What you have to do. Transcribe each of the records below exactly, excluding all pictures.

Data records.
+++++
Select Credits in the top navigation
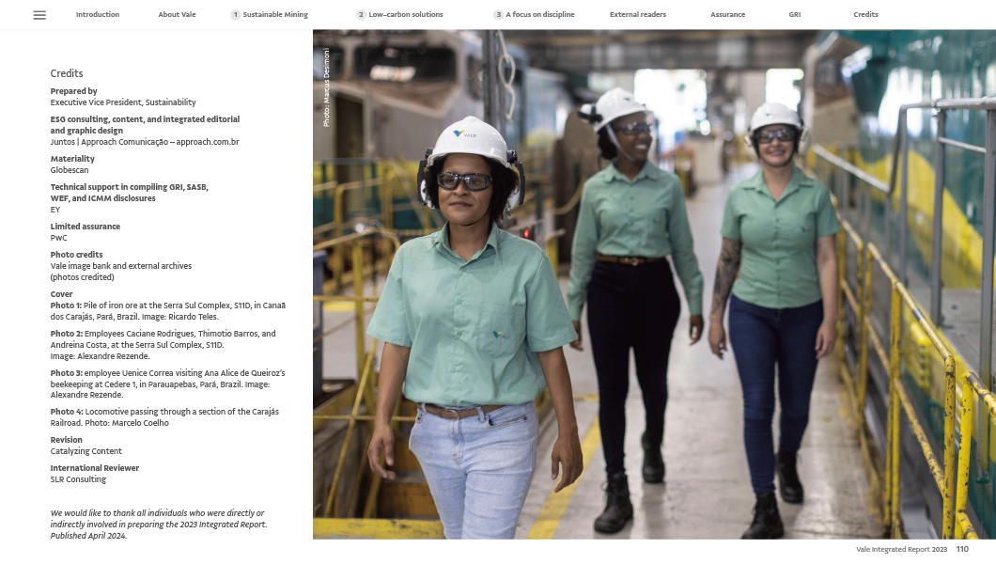 click(865, 15)
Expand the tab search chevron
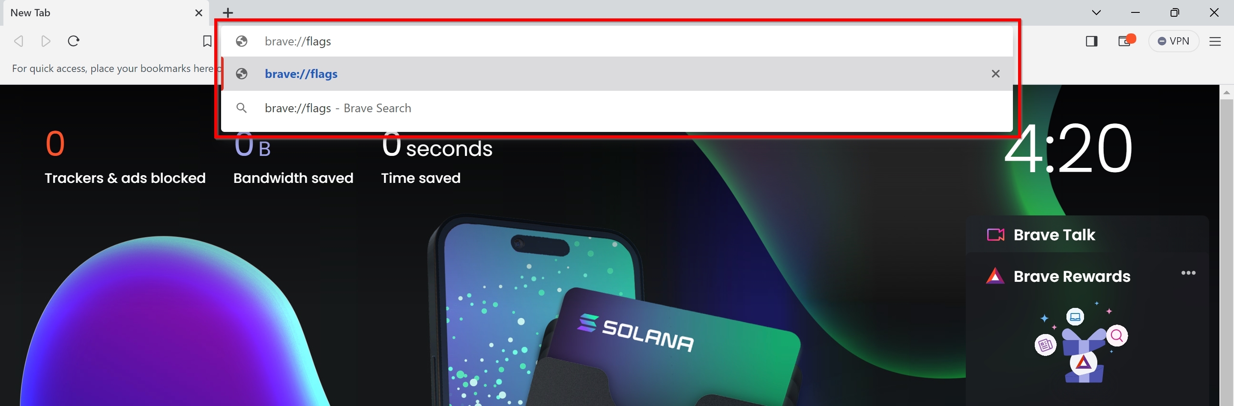The image size is (1234, 406). point(1097,12)
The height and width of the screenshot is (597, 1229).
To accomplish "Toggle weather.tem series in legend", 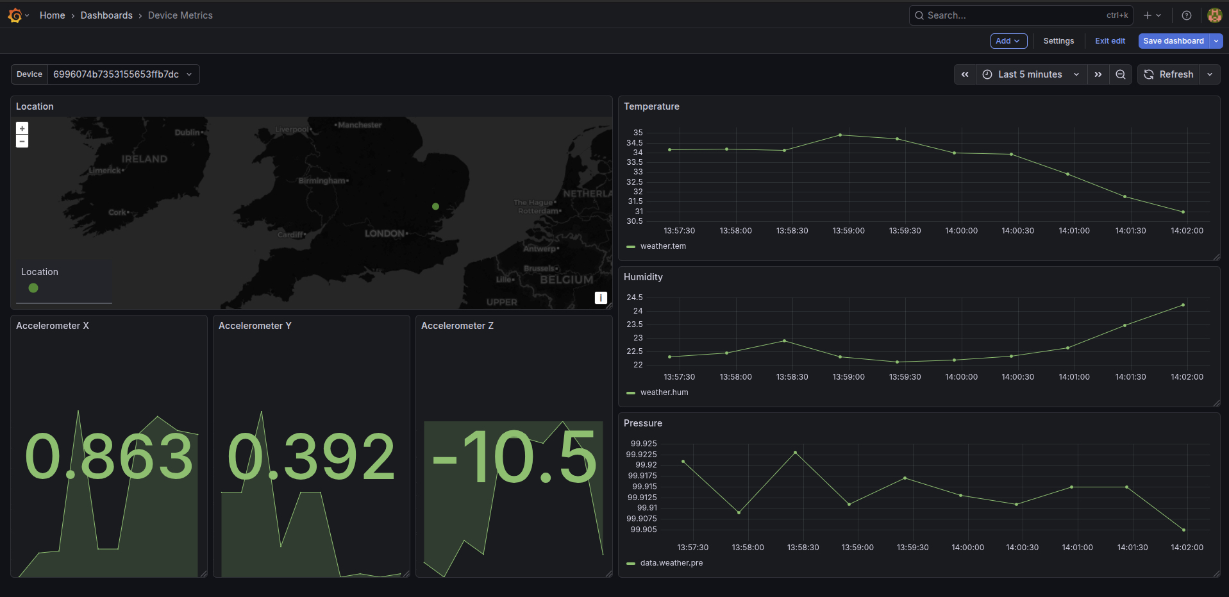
+++++
Expected answer.
Select Credits in the top navigation
 click(865, 15)
Expand the tab search chevron
The image size is (1234, 406). point(1097,12)
The height and width of the screenshot is (597, 1229).
To accomplish "Toggle weather.tem series in legend", 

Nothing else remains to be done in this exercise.